### TASK DIRECTIONS
Each line of the records that holds the word "will" should be copied out.

********

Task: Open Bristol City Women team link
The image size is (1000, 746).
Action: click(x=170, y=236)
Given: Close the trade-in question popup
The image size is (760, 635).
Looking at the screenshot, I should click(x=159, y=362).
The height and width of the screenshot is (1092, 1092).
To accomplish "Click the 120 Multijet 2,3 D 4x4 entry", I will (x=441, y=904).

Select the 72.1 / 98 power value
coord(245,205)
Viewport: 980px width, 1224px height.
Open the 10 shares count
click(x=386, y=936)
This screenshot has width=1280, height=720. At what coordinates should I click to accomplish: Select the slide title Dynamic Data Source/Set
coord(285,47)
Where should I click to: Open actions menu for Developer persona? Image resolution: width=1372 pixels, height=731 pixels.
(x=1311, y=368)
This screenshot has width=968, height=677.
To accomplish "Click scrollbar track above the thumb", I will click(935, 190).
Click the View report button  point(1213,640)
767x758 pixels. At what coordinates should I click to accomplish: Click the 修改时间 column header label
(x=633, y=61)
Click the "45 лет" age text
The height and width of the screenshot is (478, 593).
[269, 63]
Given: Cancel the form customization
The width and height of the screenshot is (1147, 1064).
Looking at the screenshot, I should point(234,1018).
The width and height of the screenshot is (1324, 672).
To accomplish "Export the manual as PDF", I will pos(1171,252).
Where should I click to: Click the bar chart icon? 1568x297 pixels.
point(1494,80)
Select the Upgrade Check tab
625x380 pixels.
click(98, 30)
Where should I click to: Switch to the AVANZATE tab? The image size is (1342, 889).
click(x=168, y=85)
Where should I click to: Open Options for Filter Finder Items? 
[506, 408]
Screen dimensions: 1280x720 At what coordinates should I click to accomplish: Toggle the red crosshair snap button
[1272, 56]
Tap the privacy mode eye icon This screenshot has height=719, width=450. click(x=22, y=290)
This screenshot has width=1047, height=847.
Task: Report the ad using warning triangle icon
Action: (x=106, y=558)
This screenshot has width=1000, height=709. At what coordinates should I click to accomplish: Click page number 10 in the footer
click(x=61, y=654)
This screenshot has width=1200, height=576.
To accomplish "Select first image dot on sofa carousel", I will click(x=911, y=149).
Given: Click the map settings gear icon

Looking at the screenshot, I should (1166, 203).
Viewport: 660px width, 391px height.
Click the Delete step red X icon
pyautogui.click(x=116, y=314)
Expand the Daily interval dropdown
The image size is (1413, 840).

********

### RESULT OF THIS EXERCISE
To accomplish "Click the 120 Multijet 2,3 D 4x4 entry", I will (x=441, y=904).
To accomplish "Click scrollbar track above the thumb", I will click(935, 190).
To accomplish "Export the manual as PDF", I will pos(1171,252).
To accomplish "Select first image dot on sofa carousel", I will click(x=911, y=149).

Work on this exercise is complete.